I noticed there were several clinical trial events on the second day, and I decided to prioritize those. Currently, I work in healthcare consulting, and I often talk about therapies that are in clinical trials, so these sessions seemed right up my alley. On top of that, I am continuously holding out hope for a cure, so they also seemed like the most useful sessions.
In one of the first sessions, representatives from Roche gave an update on the GENERATION HD1 Phase 3 trial of its investigational therapy tominersen, a potential treatment for Huntington’s disease. I was a smidge sad when the speaker noted that the talk would be focused on patient experience rather than the results, but I also understood that most people spend far less time talking about clinical trials than I do. I thought the talk might be a tad boring, but maybe I would learn something new.

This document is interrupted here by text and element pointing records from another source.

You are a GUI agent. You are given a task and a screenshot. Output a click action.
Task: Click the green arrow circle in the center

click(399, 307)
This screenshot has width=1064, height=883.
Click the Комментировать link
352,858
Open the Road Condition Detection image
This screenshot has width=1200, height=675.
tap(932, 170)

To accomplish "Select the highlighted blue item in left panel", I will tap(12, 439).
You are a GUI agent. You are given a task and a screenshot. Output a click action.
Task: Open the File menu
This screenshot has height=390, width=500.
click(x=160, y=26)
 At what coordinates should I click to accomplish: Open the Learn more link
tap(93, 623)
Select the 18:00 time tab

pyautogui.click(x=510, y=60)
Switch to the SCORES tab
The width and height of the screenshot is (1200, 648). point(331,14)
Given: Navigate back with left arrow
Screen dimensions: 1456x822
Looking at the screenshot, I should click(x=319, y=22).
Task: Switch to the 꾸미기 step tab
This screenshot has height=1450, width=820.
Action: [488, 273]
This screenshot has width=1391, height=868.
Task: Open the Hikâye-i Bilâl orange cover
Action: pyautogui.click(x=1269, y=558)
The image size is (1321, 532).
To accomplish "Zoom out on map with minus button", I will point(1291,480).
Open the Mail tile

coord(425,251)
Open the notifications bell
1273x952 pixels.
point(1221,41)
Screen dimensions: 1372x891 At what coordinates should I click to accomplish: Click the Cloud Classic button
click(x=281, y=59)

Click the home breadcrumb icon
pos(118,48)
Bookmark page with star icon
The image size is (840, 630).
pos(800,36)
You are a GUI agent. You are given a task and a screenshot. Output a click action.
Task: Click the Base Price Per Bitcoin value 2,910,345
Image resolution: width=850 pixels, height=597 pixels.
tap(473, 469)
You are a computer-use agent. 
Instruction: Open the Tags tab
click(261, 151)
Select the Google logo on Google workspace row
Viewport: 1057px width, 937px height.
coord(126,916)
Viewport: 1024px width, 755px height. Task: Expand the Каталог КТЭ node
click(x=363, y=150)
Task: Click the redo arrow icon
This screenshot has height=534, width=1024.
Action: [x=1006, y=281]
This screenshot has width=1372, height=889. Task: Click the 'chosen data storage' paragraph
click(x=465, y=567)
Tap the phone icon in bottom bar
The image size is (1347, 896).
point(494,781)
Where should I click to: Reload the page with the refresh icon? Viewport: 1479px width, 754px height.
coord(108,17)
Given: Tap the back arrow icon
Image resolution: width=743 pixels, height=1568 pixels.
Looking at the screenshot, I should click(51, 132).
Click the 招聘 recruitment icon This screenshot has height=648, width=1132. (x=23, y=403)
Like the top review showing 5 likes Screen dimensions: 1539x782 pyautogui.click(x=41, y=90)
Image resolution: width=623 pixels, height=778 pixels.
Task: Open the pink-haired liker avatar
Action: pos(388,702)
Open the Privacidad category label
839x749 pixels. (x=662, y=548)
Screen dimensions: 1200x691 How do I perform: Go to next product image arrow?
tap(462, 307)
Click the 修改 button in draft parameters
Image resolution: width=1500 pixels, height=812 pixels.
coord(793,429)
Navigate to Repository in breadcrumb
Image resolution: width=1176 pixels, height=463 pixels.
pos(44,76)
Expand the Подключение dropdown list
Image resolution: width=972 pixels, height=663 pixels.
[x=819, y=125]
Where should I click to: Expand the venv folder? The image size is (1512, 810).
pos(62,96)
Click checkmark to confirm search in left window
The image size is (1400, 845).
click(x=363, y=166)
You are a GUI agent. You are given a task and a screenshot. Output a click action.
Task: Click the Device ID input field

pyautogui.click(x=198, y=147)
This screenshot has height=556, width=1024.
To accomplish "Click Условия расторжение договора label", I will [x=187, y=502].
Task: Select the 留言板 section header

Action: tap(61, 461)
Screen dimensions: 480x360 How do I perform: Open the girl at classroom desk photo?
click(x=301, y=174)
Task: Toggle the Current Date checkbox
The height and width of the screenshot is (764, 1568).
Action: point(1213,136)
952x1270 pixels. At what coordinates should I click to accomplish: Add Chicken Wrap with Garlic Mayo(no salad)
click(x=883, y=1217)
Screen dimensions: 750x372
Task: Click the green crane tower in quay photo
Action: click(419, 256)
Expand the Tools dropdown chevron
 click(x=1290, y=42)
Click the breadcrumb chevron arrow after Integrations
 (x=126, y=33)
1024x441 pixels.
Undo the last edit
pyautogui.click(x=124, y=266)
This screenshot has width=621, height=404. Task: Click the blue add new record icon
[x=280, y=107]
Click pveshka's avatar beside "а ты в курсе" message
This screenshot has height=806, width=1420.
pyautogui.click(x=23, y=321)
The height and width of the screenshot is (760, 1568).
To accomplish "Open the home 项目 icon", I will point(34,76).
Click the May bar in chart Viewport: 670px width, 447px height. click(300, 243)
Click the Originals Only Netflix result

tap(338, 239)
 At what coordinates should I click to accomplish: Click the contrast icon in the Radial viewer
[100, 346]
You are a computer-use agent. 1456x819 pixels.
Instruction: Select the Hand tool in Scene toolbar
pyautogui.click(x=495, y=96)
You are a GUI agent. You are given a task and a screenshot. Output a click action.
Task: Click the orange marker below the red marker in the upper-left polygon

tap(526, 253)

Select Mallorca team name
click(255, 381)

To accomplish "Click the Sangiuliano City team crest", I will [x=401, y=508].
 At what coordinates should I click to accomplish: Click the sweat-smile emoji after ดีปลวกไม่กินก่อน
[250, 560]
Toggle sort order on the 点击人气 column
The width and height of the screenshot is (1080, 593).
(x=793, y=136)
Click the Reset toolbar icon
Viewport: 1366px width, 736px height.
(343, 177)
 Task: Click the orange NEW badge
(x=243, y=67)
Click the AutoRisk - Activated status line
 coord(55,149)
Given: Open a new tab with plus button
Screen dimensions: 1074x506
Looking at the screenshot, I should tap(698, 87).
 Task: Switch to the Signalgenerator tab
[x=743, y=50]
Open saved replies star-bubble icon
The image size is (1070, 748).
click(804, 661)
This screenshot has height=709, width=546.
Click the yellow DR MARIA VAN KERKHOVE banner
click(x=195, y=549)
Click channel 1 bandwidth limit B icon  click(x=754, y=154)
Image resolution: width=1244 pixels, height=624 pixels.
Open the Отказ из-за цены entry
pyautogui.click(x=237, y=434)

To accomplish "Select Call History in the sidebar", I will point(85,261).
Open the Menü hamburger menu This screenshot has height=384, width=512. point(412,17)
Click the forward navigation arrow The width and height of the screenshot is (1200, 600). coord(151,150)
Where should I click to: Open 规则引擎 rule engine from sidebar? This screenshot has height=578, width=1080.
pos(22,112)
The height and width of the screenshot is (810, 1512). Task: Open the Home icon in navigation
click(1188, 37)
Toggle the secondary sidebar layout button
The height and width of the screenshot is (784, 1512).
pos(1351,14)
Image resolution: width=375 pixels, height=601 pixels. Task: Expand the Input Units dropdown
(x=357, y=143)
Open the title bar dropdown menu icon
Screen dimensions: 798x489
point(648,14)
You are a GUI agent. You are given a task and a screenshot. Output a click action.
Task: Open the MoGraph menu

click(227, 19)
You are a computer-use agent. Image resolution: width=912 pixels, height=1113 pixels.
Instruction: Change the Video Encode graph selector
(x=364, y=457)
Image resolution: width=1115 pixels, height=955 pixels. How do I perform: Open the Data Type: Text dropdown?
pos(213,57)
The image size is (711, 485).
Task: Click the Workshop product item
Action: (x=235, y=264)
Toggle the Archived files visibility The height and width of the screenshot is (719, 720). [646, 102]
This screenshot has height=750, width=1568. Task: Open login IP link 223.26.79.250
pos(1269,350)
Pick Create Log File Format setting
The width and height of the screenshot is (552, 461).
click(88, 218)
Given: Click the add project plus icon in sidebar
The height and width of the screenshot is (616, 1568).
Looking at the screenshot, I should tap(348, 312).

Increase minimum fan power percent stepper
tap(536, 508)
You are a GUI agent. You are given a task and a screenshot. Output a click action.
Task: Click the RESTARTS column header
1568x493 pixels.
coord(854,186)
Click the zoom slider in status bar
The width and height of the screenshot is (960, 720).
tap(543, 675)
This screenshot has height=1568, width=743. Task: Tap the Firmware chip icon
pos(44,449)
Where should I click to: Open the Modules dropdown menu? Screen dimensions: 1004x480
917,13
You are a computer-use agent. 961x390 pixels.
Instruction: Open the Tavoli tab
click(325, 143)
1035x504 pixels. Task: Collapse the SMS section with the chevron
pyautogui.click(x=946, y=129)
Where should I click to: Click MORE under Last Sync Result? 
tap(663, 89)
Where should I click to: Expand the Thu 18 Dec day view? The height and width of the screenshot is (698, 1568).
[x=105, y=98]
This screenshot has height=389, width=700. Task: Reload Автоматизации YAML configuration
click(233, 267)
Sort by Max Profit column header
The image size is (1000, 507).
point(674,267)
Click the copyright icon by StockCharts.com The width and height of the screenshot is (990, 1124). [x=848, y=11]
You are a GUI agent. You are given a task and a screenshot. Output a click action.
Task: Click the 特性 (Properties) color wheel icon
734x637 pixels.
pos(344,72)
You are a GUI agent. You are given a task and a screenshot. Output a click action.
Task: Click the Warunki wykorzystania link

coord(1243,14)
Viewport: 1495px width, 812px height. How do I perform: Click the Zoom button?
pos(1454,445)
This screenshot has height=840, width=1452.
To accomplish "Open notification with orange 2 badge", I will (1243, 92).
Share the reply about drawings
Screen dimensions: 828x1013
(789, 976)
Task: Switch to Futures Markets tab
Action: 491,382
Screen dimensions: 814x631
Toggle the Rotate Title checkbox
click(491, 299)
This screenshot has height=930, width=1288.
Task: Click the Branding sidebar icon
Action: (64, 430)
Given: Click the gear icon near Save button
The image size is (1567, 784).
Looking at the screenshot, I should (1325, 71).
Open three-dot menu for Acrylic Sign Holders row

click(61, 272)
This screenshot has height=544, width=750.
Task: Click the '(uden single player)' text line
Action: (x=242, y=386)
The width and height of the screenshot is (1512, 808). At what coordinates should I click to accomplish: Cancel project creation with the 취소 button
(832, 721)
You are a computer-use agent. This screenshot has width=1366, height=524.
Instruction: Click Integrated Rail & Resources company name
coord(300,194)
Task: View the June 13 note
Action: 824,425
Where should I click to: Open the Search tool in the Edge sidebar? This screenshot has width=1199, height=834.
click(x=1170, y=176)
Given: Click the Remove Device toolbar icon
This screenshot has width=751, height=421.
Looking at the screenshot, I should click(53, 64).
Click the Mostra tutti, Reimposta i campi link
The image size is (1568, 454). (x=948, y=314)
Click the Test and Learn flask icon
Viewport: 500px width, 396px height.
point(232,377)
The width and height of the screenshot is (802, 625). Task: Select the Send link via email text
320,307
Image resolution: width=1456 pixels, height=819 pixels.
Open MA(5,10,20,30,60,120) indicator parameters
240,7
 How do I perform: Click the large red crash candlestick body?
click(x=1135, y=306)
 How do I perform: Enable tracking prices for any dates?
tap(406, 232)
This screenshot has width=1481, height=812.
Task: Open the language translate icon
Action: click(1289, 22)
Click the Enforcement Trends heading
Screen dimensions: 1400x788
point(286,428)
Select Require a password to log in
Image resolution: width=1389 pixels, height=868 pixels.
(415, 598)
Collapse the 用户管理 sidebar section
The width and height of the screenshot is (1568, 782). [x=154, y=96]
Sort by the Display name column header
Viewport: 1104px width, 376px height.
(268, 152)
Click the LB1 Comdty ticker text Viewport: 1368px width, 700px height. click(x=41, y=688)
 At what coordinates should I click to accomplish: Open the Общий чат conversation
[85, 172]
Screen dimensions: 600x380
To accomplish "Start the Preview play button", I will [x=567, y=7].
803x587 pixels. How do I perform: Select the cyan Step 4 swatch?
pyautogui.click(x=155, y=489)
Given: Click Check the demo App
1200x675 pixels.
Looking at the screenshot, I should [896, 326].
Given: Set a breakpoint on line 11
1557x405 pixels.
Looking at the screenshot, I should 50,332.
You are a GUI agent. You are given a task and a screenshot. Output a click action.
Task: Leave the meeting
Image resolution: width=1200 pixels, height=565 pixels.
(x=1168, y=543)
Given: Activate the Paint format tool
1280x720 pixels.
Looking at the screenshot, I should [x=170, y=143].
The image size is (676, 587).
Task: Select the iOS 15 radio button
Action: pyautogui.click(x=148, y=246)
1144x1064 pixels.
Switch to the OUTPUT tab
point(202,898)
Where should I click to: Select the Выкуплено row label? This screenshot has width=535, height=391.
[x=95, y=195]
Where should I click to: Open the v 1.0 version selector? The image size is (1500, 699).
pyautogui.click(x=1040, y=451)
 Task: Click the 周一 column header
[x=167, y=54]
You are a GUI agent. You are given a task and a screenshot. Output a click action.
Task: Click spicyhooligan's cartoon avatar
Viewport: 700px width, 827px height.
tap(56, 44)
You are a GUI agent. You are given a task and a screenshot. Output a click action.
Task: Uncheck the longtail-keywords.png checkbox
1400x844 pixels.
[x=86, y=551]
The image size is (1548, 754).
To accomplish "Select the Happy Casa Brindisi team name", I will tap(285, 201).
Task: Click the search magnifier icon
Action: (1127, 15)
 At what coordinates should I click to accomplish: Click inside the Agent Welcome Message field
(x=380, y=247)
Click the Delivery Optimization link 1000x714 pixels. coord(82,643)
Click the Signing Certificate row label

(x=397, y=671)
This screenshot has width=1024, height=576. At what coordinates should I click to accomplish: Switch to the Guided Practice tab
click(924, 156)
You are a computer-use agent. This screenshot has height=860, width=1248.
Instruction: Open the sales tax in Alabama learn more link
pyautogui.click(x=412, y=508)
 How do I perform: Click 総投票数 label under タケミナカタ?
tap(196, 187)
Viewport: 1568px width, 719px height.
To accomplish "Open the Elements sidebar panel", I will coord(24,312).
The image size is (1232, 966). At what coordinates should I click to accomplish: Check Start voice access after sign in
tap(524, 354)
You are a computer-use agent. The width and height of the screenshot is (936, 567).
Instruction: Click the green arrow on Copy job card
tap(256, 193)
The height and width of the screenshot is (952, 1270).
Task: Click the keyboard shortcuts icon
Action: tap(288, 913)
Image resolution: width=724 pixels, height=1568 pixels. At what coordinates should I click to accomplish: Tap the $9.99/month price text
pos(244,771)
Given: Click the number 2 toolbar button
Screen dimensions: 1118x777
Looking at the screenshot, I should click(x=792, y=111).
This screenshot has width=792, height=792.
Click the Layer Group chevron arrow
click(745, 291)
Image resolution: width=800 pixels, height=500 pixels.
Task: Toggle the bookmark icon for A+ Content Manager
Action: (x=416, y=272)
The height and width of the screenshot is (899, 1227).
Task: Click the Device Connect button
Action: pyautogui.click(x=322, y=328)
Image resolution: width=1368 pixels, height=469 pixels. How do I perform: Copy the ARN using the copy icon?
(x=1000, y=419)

I was entirely mistaken. I was unprepared for how the talk would affect me emotionally. I was heartbroken to think that my mother’s life might depend on regularly receiving an intrathecal injection, an injection into the spinal canal. Terrified of needles, I was furious that this is what I’d have to hope for in my future.
I broke down.
I was grateful the talk wasn’t in person. It wasn’t even halfway done when I had to close my computer. While I was still angry and devastated, at least I had hope.
When the news broke that Roche had paused the trial, that wave of devastation returned even stronger. I know the chances of clinical trials failing, and I know that Huntington’s is a hard problem to solve. That knowledge did not matter at that moment.
I have so much respect for people who attended that conference and stayed the entire time. I have so much respect for everyone in the Huntington’s disease community that wakes up every day and keeps moving. It’s a hard thing to do. For me to keep doing just that, I don’t think I’m quite ready to be fully involved in community events.